Le partenariat entre Zenith et Movado donna naissance à la Zenith El Primero. Avec son mouvement 36 centièmes de secondes, ce fut le premier mouvement chronographe automatique à haute fréquence, il équipa aussi la Daytona de Rolex, fabriquée de 1988 à 2000 (mais réduite à 28,800 centièmes de secondes). Les japonais prirent également part à cette compétition et Seiko réalisa son modèle 6139, appelé « Speed Timer », il était doté d’un enregistreur 30 minutes et fut produit jusqu’en 1978, où ils l’abandonnèrent en faveur de leur chronographe à quartz. Entre parenthèses, une partie de l’histoire du chronographe a été écrite par Zenith en 2012, lorsqu’ El Primero Stratos est devenue la première montre supersonique, en étant portée par Félix Baumgartner, qui fut le premier au monde à briser le mur du son en chute libre, à environ 39 kilomètres d’altitude.

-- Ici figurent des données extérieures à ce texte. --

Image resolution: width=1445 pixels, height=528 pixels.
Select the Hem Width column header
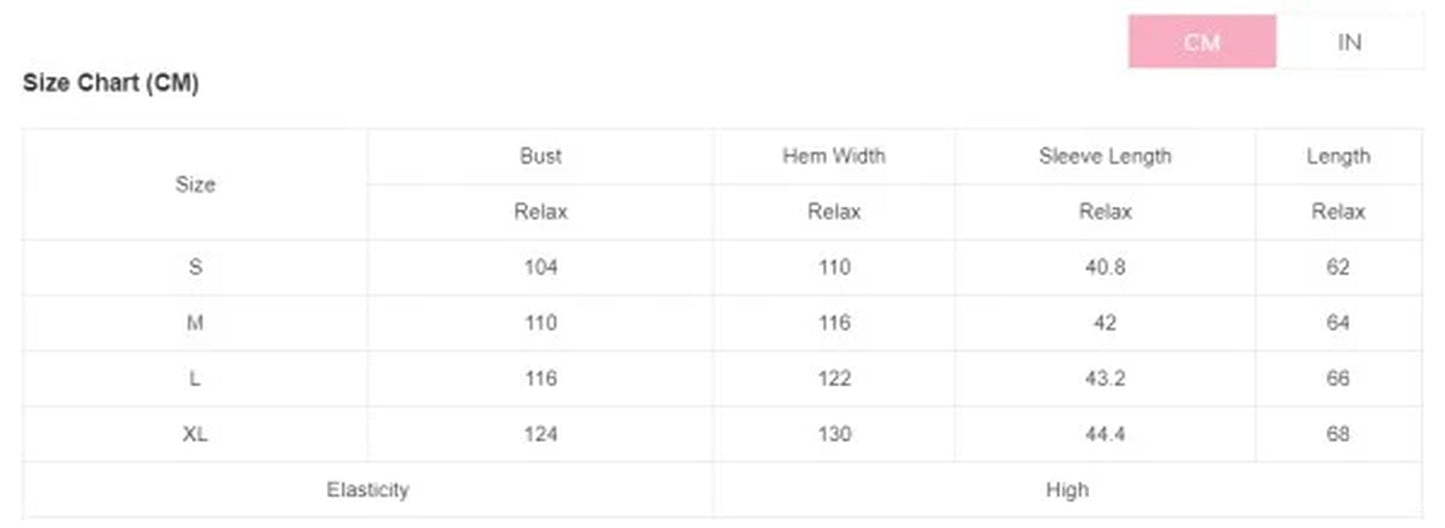834,156
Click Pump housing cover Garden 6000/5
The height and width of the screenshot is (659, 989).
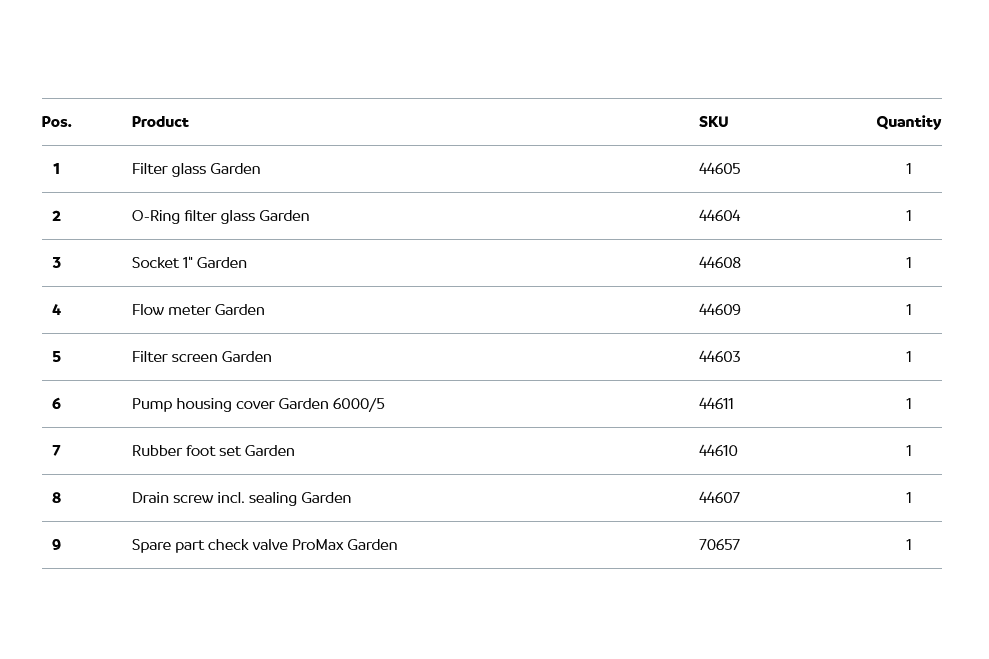point(258,404)
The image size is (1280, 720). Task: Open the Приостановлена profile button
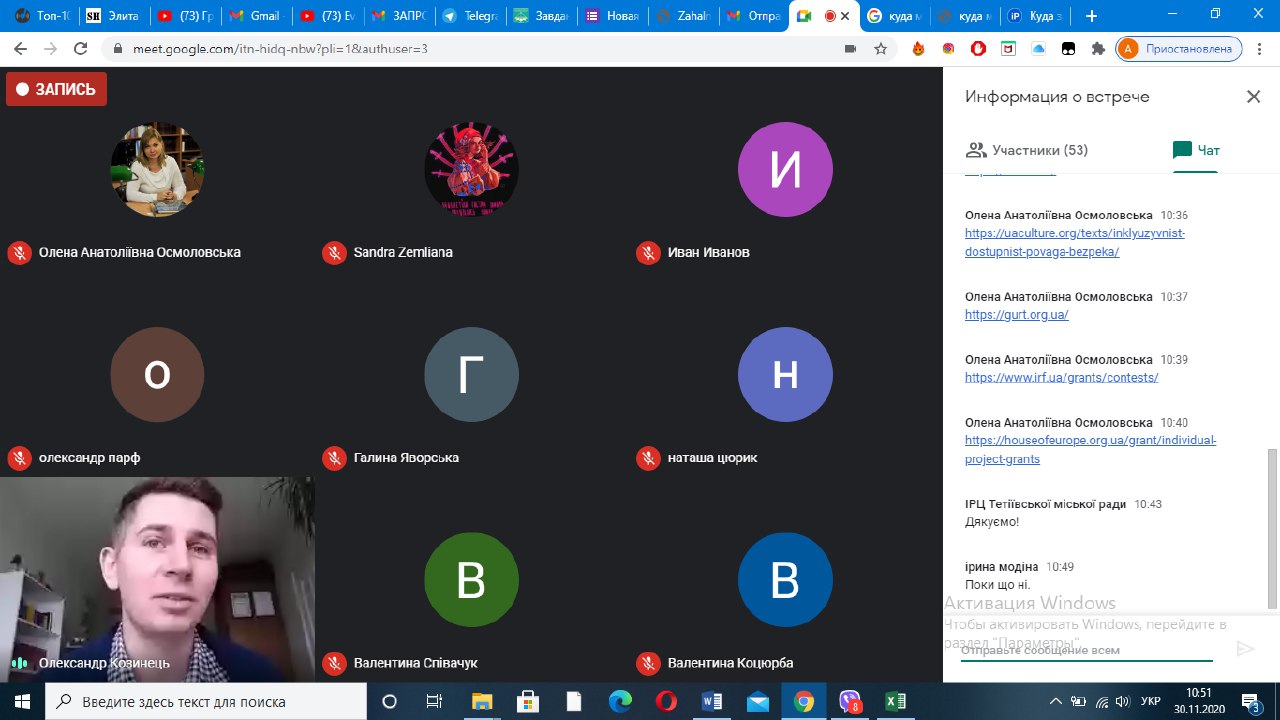[1179, 48]
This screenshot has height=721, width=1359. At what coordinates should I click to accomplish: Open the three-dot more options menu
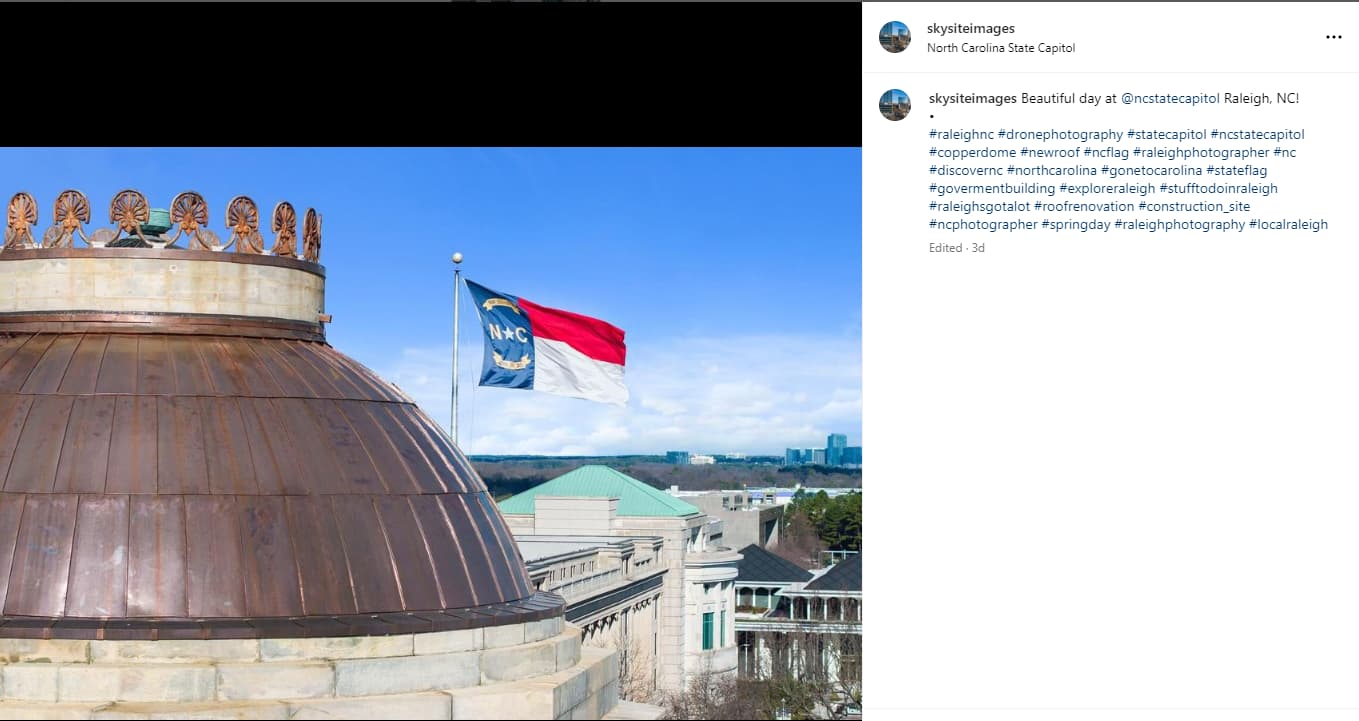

Chronographe – Zenith El Primero Chronomaster

Le chronographe a présenté un intérêt majeur pour Tag Heuer, et depuis leur modèle Monaco ils ont continué à produire des modèles très avancés. Réalisé en 2005, le mouvement du calibre 360 a été la première montre chronographe au monde capable d’une précision au centième de secondes et, ils ont continué avec le Tag Heuer Mikrogirder 2000, doté d’un mouvement qui oscille de 1,000Hz, à 7,2 millions de vibrations par heure. Le chrono central tourne 20 fois par seconde et sa précision 1/2000ème à la seconde.

Chronographe – TAG Heuer Mikrogirder 2000

Au cœur de la fascination qu’exerce le chronographe, on trouve peut-être le désir subconscient des hommes de contrôler le temps, ou peut-être est-ce juste pour la précision avec laquelle le chronographe fait face à l’implacable fuite du temps. En tout cas, à affronter comme il le fait le rythme du temps qui passe, ses limites et sa finalité, on peut le considérer comme un symbole de la vie moderne.